Tarefa solicitada
Reproduza fielmente o trecho do texto fornecido que vai de "A saúde também" até "presentes no ODS 3.", com ambos os extremos incluídos.

Texto fornecido
——————————
Outro ponto importante e ignorado na discussão da inclusão é a regularização do atendimento pelos profissionais de apoio, categoria inexistente na rede municipal. O acompanhamento das crianças com demandas específicas advindas de deficiências é feito por meio de convênios, por estagiários, que criam um vínculo mais frágil com esse público.
Letícia Mara avalia que a campanha eleitoral não aprofunda o debate público sobre educação, e eventuais mudanças só devem vir com o novo Plano Municipal de Educação, que deve ser debatido em 2025. "A cidade tem recursos, com aumento de arrecadação nos últimos anos, e esses pontos precisam ser considerados como prioridade para que o direito à educação seja plenamente garantido", completa a pesquisadora.
A saúde também é tema de destaque na cidade e um forte indutor de desigualdades. No caso da mortalidade infantil, segundo dados do IBGE, Curitiba tem taxa de 8,59 óbitos por mil nascidos vivos e ocupa a 3.355º posição no país, de um total de 5.570 municípios. O ODS 2, de erradicação da fome, no qual estão compilados indicadores como a obesidade infantil e o baixo peso ao nascer, tem pontuação de 56,25 (de 100), e há desafios na cobertura vacinal e na cobertura de unidades básicas de saúde, presentes no ODS 3.
Segundo o professor do Departamento de Saúde Coletiva da UFPR Deivisson Vianna, membro da atual gestão da Associação Brasileira de Saúde Coletiva, apenas 17% da população da cidade tem agentes comunitários de saúde (ACSs) de referência, profissionais considerados cruciais para a manutenção de bons índices de vacinação e de outras estratégias de promoção de saúde, como as necessárias para promover o atendimento pré-natal e pediátrico na primeira infância.
"O ACS verifica a situação da criança ao sair do hospital, a amamentação, a cobertura vacinal, que também está abaixo do ideal no município. A cidade está pagando a conta do baixo investimento na atenção primária. Isso é um tema marginal, de alguns candidatos, na campanha, um assunto que passa desapercebido da população, focada em hospitais e ambulâncias, mas que não percebe o impacto real do atendimento básico", diz Vianna.
De acordo com o professor, a rede de saúde foi duramente impactada pela pandemia, por uma opção da gestão municipal. Segundo ele, na época do pico da pandemia, cerca de metade das unidades básicas de saúde (UBSs) foram fechadas temporariamente. Quando reabertas, perderam muito de sua capacidade de resolver problemas das populações que as tinham por referência, após a diminuição no investimento nessas estratégias.
——————————
Dados armazenados
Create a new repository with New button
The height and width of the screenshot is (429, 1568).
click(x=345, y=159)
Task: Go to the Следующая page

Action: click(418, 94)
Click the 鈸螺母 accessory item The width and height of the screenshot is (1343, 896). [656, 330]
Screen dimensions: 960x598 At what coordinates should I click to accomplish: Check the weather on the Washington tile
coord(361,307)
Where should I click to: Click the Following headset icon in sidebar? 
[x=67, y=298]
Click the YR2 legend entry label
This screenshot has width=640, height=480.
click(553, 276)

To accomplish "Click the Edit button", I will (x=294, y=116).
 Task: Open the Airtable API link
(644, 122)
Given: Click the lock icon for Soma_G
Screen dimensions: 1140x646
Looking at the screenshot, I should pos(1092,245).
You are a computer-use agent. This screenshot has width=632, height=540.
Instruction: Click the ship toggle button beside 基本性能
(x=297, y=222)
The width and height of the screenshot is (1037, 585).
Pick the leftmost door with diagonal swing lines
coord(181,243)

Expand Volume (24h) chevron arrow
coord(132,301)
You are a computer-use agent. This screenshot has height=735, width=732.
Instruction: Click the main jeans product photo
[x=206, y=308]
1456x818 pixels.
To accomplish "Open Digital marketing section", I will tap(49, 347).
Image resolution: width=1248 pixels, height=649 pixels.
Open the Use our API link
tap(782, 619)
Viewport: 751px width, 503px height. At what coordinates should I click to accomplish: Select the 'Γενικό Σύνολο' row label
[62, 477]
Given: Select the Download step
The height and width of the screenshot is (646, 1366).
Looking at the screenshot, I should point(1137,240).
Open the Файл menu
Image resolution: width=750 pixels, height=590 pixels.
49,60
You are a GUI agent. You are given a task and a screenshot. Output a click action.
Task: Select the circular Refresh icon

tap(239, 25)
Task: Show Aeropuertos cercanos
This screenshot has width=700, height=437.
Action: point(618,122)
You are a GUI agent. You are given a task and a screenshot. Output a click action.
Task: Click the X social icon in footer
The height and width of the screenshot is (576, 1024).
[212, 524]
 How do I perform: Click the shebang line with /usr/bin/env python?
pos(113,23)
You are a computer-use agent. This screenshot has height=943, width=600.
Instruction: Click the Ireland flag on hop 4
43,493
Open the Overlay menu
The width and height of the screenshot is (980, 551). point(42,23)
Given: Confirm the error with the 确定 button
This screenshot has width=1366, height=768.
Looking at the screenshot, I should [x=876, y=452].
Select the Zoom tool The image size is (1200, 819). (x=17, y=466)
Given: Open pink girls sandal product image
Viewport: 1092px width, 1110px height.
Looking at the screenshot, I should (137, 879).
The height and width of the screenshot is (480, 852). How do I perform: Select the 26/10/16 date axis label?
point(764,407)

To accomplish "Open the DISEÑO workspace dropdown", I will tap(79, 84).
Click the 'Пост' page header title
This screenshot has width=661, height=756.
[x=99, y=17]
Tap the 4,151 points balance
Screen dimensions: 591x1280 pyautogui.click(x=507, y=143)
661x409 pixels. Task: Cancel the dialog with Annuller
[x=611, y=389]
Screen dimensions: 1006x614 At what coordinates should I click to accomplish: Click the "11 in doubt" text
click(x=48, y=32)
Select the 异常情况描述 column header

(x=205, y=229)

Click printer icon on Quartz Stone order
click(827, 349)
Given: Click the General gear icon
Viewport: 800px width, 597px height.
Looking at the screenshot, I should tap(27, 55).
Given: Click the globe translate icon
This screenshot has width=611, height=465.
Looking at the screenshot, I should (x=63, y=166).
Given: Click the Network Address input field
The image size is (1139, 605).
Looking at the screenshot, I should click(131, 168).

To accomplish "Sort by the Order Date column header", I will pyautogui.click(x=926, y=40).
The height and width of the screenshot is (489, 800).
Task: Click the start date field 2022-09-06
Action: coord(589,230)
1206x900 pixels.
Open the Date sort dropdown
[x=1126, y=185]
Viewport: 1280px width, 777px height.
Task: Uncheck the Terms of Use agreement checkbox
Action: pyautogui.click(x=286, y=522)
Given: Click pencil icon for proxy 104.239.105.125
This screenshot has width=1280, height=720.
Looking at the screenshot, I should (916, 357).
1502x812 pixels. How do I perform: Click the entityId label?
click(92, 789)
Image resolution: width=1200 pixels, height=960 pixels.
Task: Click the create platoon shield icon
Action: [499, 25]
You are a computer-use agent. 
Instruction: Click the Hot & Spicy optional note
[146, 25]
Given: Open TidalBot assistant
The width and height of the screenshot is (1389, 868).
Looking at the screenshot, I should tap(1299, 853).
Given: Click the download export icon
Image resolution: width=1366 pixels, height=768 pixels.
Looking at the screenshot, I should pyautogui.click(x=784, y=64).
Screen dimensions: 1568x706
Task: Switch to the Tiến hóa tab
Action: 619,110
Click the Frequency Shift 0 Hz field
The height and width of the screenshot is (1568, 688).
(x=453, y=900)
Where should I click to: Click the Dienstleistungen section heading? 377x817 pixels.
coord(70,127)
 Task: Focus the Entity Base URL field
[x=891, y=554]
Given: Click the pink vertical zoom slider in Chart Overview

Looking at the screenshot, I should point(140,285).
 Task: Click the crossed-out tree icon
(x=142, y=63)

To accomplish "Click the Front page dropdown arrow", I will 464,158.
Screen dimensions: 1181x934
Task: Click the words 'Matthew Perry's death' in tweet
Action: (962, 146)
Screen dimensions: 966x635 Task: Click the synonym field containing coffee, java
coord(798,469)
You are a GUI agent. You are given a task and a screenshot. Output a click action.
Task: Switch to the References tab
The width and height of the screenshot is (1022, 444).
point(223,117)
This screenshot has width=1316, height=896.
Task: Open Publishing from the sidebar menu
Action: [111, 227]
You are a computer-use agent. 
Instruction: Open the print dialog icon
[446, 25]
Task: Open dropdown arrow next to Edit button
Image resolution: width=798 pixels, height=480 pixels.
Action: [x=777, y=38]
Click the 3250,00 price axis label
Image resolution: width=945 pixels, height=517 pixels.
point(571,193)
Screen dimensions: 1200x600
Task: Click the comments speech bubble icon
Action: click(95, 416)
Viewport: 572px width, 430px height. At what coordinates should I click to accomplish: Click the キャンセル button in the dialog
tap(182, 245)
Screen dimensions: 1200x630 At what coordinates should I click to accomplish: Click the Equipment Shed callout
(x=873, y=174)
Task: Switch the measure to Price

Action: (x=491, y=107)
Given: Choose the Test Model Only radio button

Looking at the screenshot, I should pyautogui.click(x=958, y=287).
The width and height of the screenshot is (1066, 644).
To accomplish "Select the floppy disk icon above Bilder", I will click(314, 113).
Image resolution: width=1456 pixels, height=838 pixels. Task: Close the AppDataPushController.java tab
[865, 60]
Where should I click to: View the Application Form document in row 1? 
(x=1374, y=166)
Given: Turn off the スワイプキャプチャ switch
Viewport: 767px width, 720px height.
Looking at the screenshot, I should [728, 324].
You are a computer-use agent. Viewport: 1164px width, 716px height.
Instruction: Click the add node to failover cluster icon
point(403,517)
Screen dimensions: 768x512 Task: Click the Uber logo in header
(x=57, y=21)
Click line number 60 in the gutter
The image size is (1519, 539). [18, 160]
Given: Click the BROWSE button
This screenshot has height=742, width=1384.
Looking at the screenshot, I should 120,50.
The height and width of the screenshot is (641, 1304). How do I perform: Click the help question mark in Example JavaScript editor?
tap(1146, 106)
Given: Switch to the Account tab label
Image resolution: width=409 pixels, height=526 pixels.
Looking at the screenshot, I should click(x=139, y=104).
——————————
Resultado a seguir
A saúde também é tema de destaque na cidade e um forte indutor de desigualdades. No caso da mortalidade infantil, segundo dados do IBGE, Curitiba tem taxa de 8,59 óbitos por mil nascidos vivos e ocupa a 3.355º posição no país, de um total de 5.570 municípios. O ODS 2, de erradicação da fome, no qual estão compilados indicadores como a obesidade infantil e o baixo peso ao nascer, tem pontuação de 56,25 (de 100), e há desafios na cobertura vacinal e na cobertura de unidades básicas de saúde, presentes no ODS 3.